◆ EXERCISE REQUIREMENTS ◆
Find the lines below that contain the string "agent". Copy each one.

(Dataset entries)
<<<<

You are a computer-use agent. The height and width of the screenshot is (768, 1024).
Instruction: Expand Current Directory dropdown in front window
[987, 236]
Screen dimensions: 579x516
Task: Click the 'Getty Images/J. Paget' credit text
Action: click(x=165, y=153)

>>>>
<<<<

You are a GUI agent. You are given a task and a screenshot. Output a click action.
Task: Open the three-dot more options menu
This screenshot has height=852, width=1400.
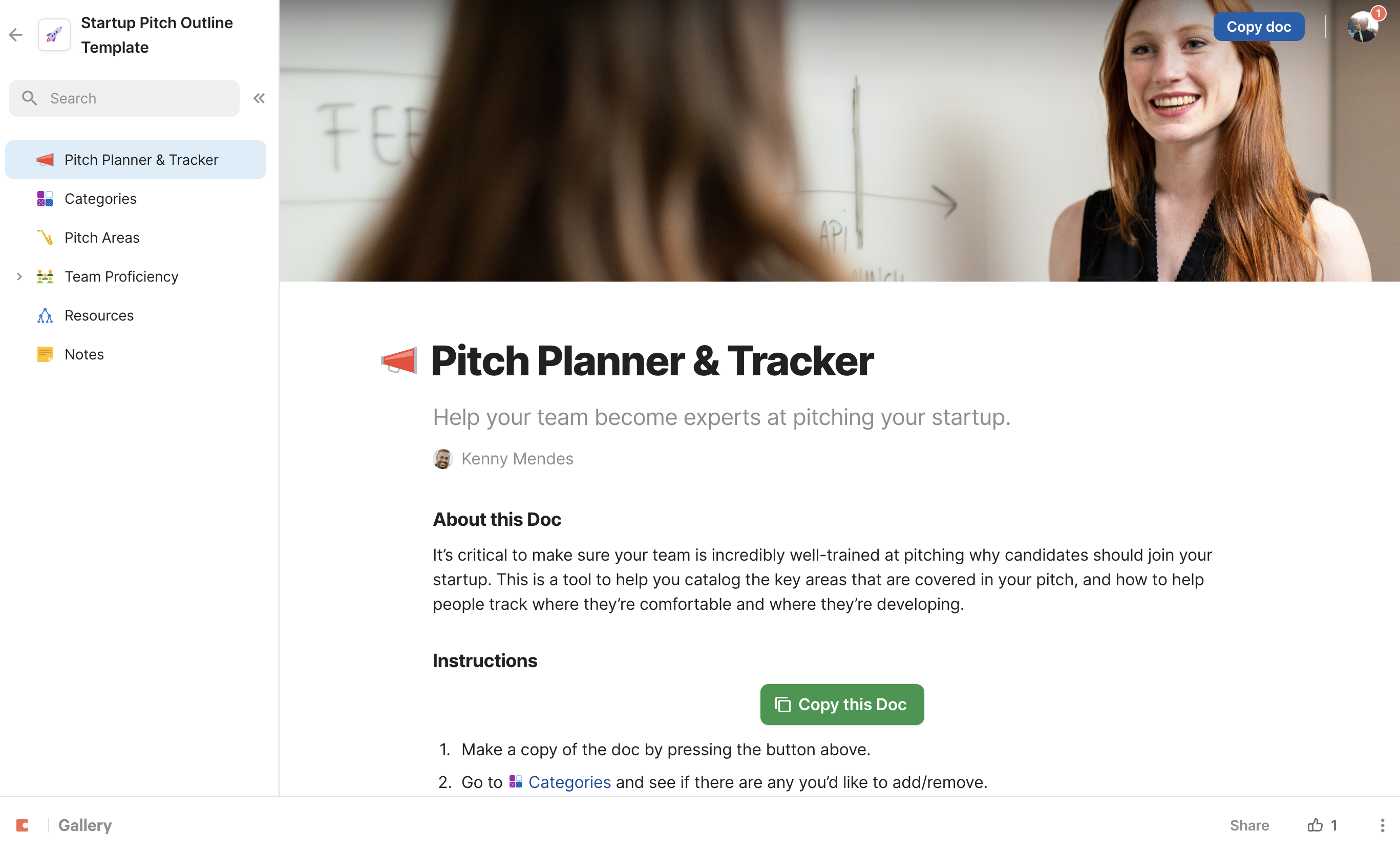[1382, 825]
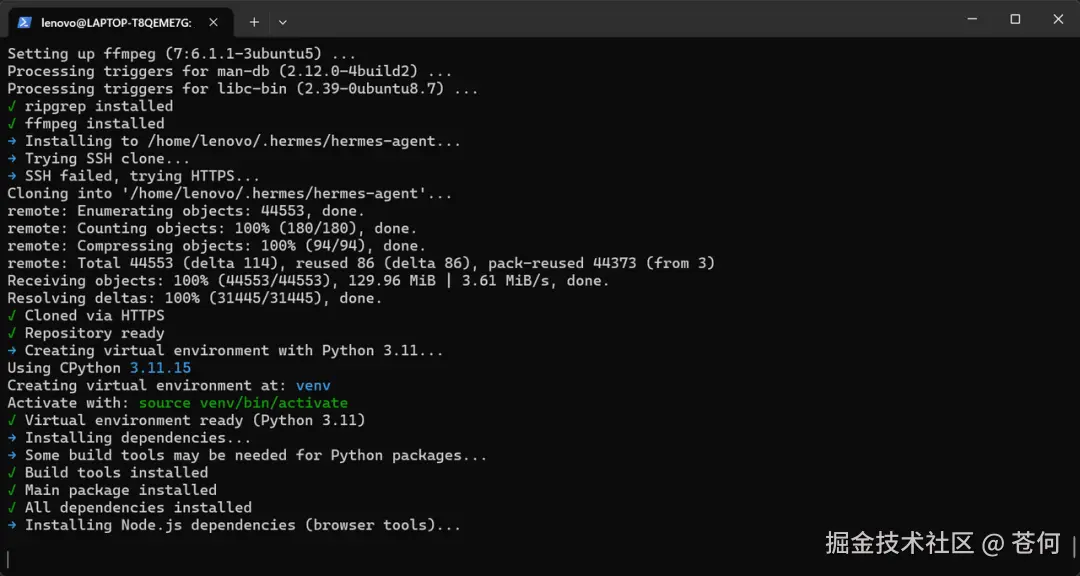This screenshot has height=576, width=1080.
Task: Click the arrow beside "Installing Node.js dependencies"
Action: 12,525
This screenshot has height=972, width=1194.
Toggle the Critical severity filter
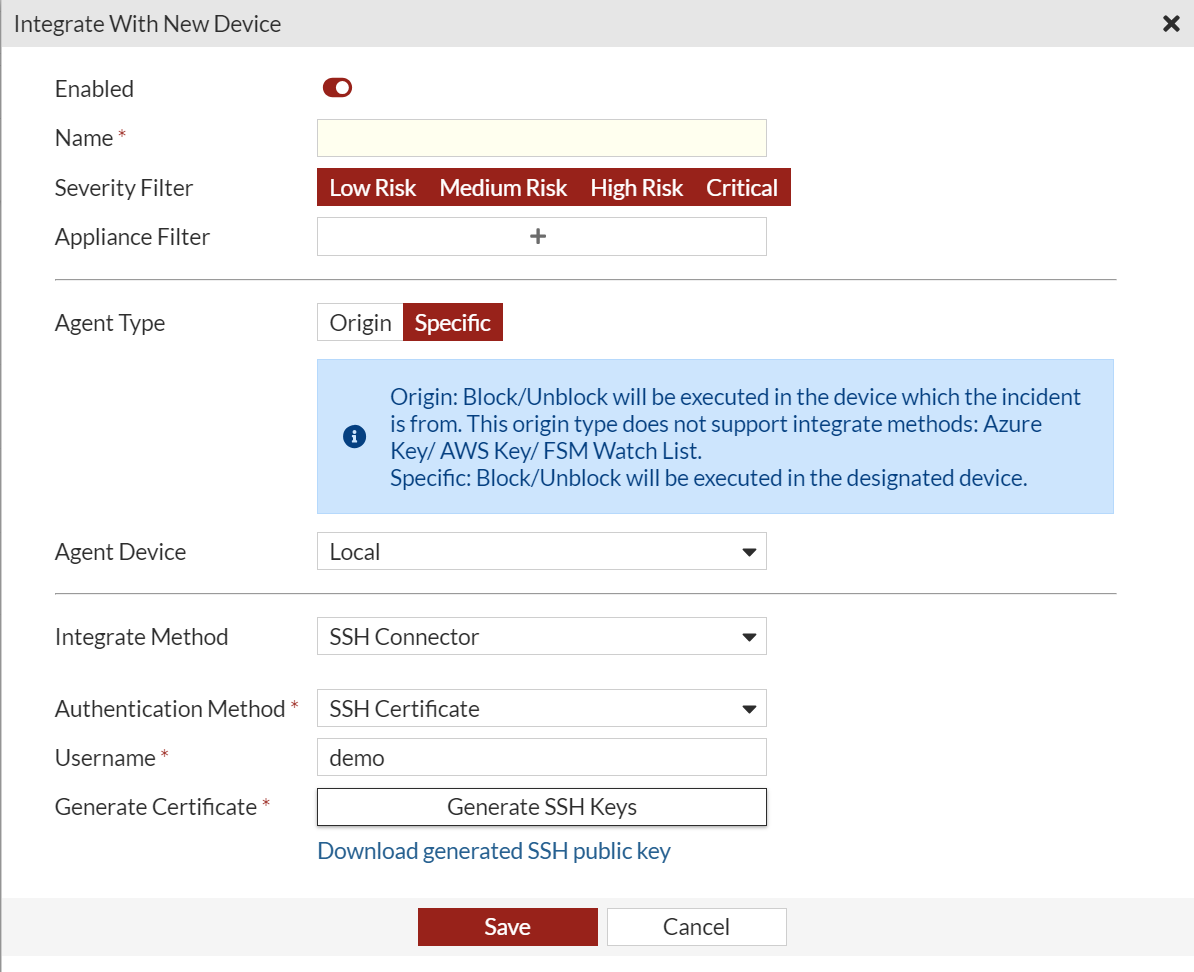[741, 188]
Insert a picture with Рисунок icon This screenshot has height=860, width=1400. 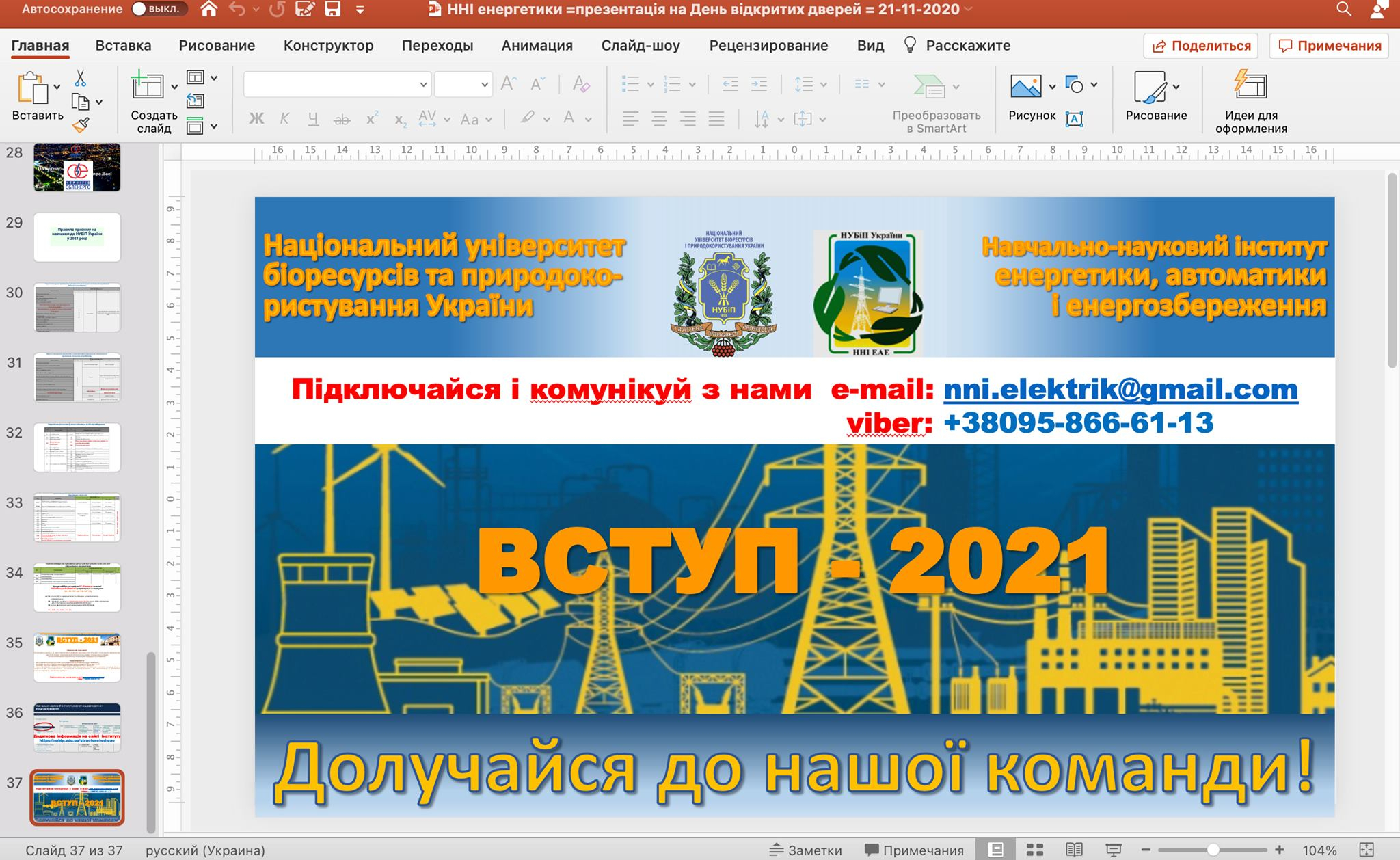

>>>>

◆ OUTPUT FOR THIS TASK ◆
You are a computer-use agent. The height and width of the screenshot is (768, 1024).
You are a GUI agent. You are given a task and a screenshot. Output a click action.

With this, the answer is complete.